Did you know we could win a trophy this season? With all the drama since the turn of the year, our progression through the FA Cup has escaped attention. We could well be careering toward a dark and depressing end to the season, but the FA Cup may be a small light at the end of this tunnel. We just have to get there first.
How We Got Here
If we’re being fair, our run to the semi-final wasn’t the most glamorous. Preston, Southampton, Sutton and Lincoln hardly represent the most challenging of runs, and had we been drawn with a better team we may not have made it this far. But, here we are in our third FA Cup semi-final in the last four years.

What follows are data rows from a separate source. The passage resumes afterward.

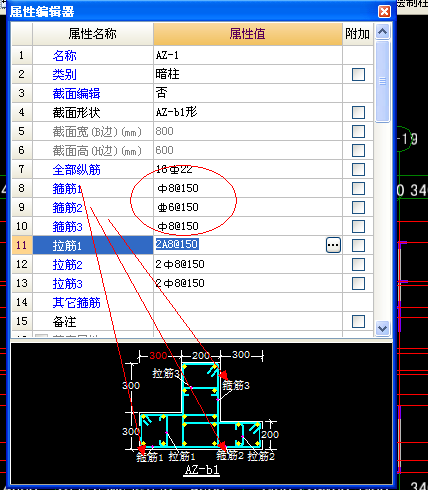This screenshot has height=490, width=428.
Task: Select row number 12 header for 拉筋2
Action: coord(22,264)
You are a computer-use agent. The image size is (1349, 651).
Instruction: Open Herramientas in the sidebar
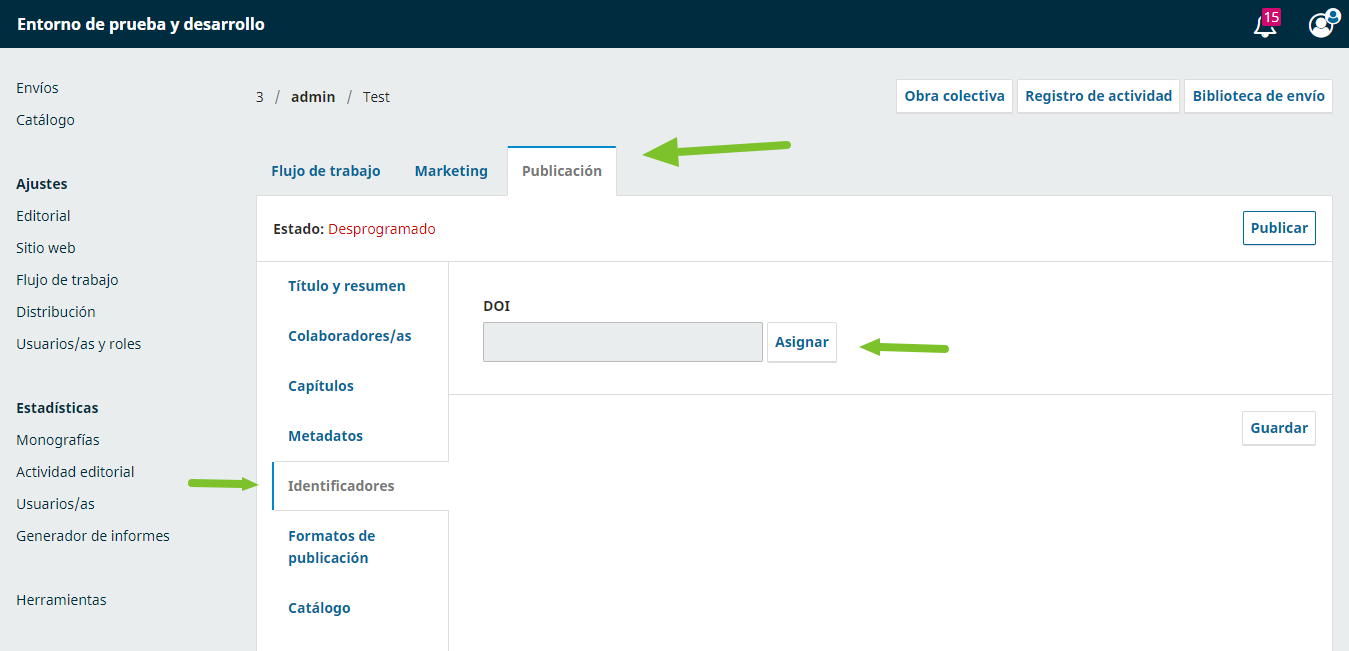61,600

In an ideal world, everyone goes into this game on the same side. The allure of a cup final should overwhelm any personal feelings toward the manager and the current state of the team, if only for 90 minutes. The win over Middlesbrough last Monday cleared the air somewhat. We’re not heading into the game on the back of a defeat, there was no repeat of “You’re not fit to wear the shirt”, fans chanted Bellerin’s name and the post-game celebrations were much more positive, if not a bit overdone.
Arsenal will need every advantage they can get to overcome Manchester City. The two teams played out a frantic 2-2 draw just three weeks ago in a game that perfectly summed up what both teams are about. But Arsenal can’t just count on City’s defensive frailties showing up. Guardiola will have learned from that game and will be determined to prevent his team’s intensity dropping as it did at the Emirates, especially with the stakes much higher.

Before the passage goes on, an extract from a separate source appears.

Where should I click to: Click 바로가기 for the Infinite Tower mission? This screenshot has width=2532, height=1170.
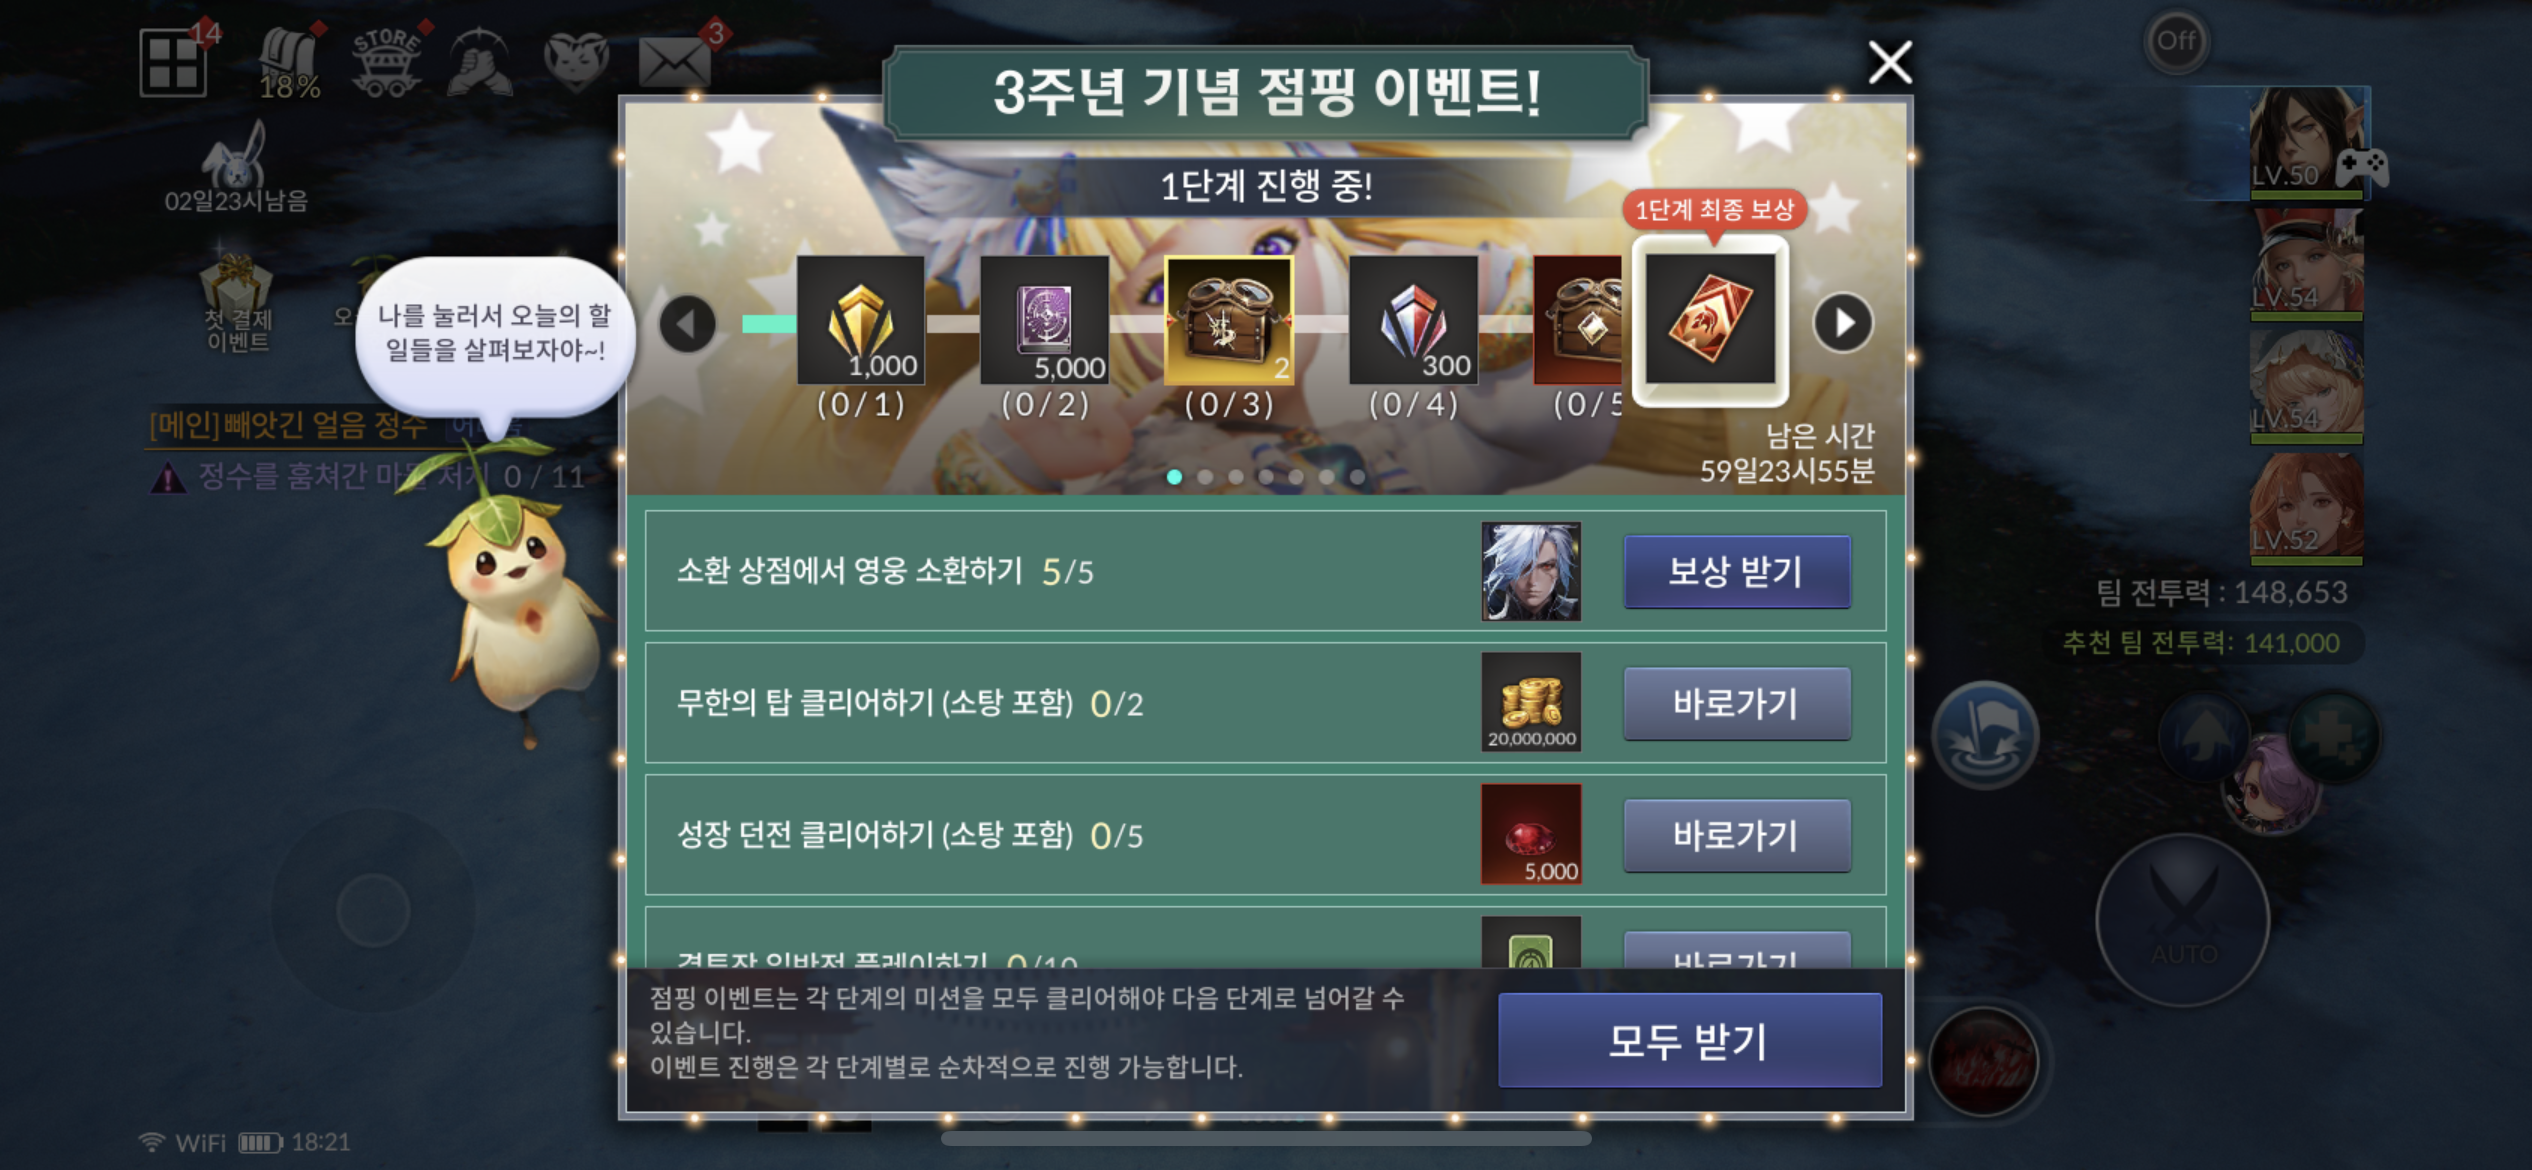pyautogui.click(x=1737, y=703)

The big talking point from Monday night was Arsenal’s use of a 3-4-3 in what Wenger described as an attempt to solidify the defence. Wenger said the formation was an “option” in Thursday’s press conference but stopped short at confirming it one way or another.

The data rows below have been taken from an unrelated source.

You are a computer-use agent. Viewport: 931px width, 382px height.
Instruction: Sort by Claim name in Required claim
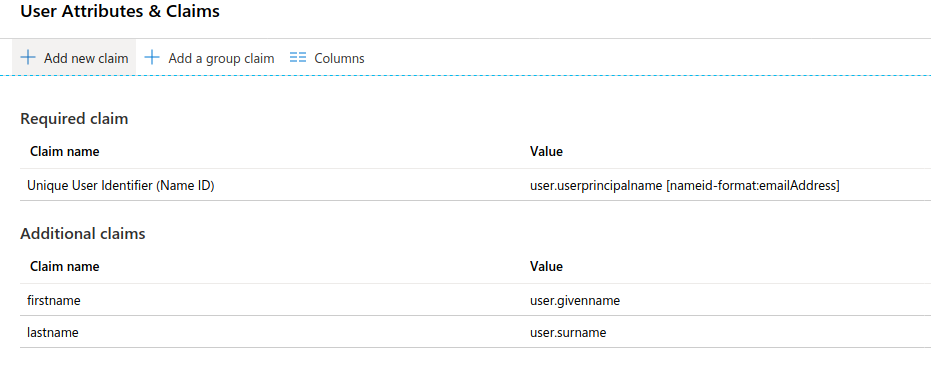point(65,151)
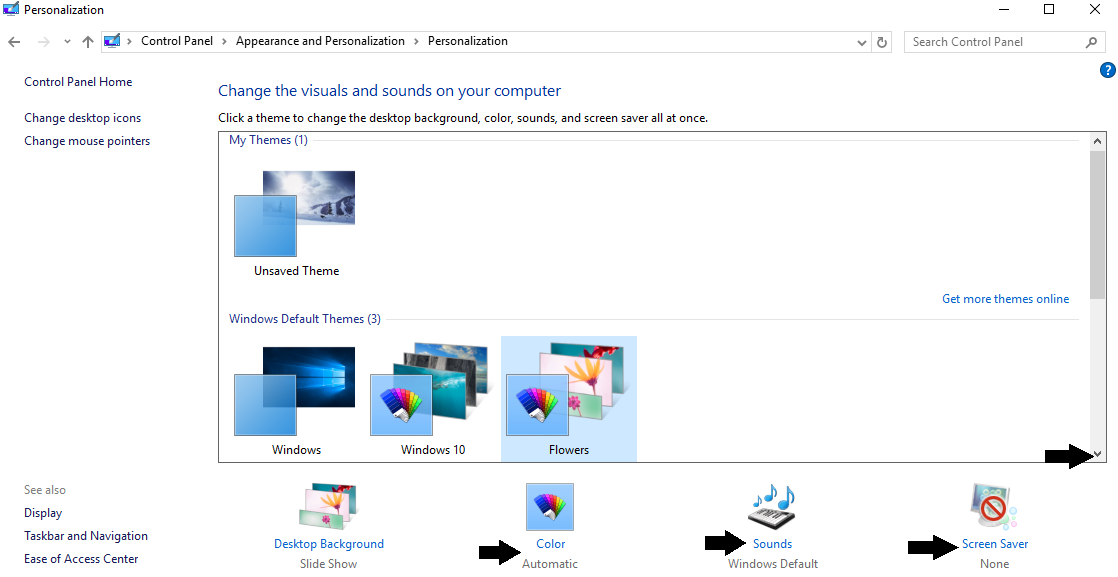Open recent locations dropdown arrow
Screen dimensions: 1118x577
click(67, 42)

If Arsenal do use the formation again on Sunday, they can be sure that City will give it a far more rigorous test than Middlesbrough did. Boro’s direct approach played into the hands of Arsenal’s back three, whereas City’s pacey wing play can drag it out of position. Leroy Sane and Raheem Sterling thrive on the space between full-back and centre-back and could find plenty of it if Arsenal’s wing backs are too high up the pitch.
On the other hand, the addition central defender may help Arsenal retain the ball under City’s press. Arsenal will miss Mustafi’s positivity on the ball, but Rob Holding is a competent ballplayer. The wing backs finding space and providing good crosses in the box could also trouble City’s backline, and test Sterling and Sane’s defensive discipline.
Given how new the formation is to Arsenal, using it in such a big game would be a brave move. With a succession of big games to come, though, it could be a good opportunity to test it out against better opposition. Transitioning into a back four shouldn’t be too difficult if the back three doesn’t work out.
Shkodran Mustafi has been ruled out, while Danny Welbeck will have a late test to prove his fitness. Ospina and Lucas remain out. Jeff Reine-Adelaide, a regular in this year’s FA Cup for Arsenal, is out for the remainder of the season with an ankle injury.
Manchester City welcomed captain Vincent Kompany back in their game against Southampton. John Stones missed that game but could be fit for Sunday. Gabriel Jesus has returned to training following a foot injury but is unlikely to make the squad.
Cech; Gabriel, Koscielny, Holding; Bellerin, Xhaka, Ramsey, Monreal; Ozil, Alexis; Giroud
Manchester City (4-1-4-1):
Bravo; Navas, Stones, Kompany, Clichy; Fernandinho; Sterling, De Bruyne, Silva, Sane; Aguero
A big game usually spells danger for Arsenal, but a good recent record in FA Cup games and against Manchester City should give them confidence. The potential formation change is yet another variable to consider. I feel both teams will play out an open and entertaining 1-1 draw that could go all the way to penalties.